6. März 2011

Dich schlafen sehen.

"Ich spürte, dass ich nur eine Chance hatte, wenn ich bereit war, eine Menge von mir einfließen zu lassen. Das Buch sagt eine Menge über mich, über meine Jugend, meine Träume, meine Ängste." Genau hier liegt der Schlüssel zu der Glaubwürdigkeit des Erzählten. Denn Anne-Sophie Brasme ist genauso jung wie ihre Hauptfigur und nur allzu vertraut mit den Problemen und Ängsten der Pubertät. Selbstzweifel, Minderwertigkeitskomplexe, der Wunsch nach Selbstbestätigung in einer Freundschaft oder Clique - jeder hat sie durchgemacht, diese schwierige Zeit bis hin zum Erwachsensein, mehr oder minder intensiv, die einen erinnern sich noch gut, die anderen weniger. Doch Anne-Sophie Brasme braucht sich nicht zu erinnern, sie muss nicht rekapitulieren, sie kann aus ihrer Gegenwart schöpfen. Dass sie darüber hinaus fähig ist, diese Gefühle literarisch bis ins Extrem zu entwickeln, bis in diesen Wahnsinn, der Charlène schließlich alle Moral vergessen lässt, ist ohne Zweifel eine herausragende Leistung.
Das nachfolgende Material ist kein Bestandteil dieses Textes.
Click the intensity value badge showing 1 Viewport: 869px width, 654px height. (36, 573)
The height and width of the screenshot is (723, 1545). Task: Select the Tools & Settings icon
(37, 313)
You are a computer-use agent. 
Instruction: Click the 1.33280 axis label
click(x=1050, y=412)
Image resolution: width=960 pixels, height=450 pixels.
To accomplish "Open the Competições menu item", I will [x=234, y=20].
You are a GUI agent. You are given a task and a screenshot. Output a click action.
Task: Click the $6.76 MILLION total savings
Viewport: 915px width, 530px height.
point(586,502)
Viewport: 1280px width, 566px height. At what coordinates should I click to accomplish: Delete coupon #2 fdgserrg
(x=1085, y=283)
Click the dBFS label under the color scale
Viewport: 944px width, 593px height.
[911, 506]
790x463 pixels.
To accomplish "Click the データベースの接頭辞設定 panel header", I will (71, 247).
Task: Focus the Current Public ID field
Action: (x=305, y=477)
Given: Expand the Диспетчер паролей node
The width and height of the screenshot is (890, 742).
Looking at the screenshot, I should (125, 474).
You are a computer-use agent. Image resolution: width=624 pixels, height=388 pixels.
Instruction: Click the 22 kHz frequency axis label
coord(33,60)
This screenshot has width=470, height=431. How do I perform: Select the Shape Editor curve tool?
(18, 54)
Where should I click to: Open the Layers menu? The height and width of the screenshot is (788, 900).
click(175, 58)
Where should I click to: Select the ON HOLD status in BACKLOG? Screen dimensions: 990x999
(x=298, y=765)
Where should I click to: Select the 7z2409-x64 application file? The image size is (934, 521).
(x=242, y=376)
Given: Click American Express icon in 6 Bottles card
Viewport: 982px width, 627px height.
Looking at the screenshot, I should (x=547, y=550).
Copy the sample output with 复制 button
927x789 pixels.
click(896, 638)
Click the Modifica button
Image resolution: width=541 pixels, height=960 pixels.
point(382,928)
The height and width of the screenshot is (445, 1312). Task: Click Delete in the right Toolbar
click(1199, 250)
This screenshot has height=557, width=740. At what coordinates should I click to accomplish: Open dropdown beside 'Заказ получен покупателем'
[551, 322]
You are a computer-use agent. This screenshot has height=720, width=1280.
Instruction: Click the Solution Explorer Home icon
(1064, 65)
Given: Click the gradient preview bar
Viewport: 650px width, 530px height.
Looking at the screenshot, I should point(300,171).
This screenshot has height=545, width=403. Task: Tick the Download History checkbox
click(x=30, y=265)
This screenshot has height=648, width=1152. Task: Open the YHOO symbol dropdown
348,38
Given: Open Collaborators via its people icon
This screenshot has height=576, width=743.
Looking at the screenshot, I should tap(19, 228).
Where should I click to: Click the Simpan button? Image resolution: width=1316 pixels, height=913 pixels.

Und auch wenn der Leser Charlène am Schluss vielleicht nicht wirklich versteht, wenn sie sagt: "Ich habe begriffen, dass die einzige Möglichkeit [meinen Wahnsinn] zum Schweigen zu bringen, darin bestand, ihm ins Auge zu sehen und alles zu tun, was er befahl", so kann er den Lauf der Dinge doch ohne weiteres nachvollziehen.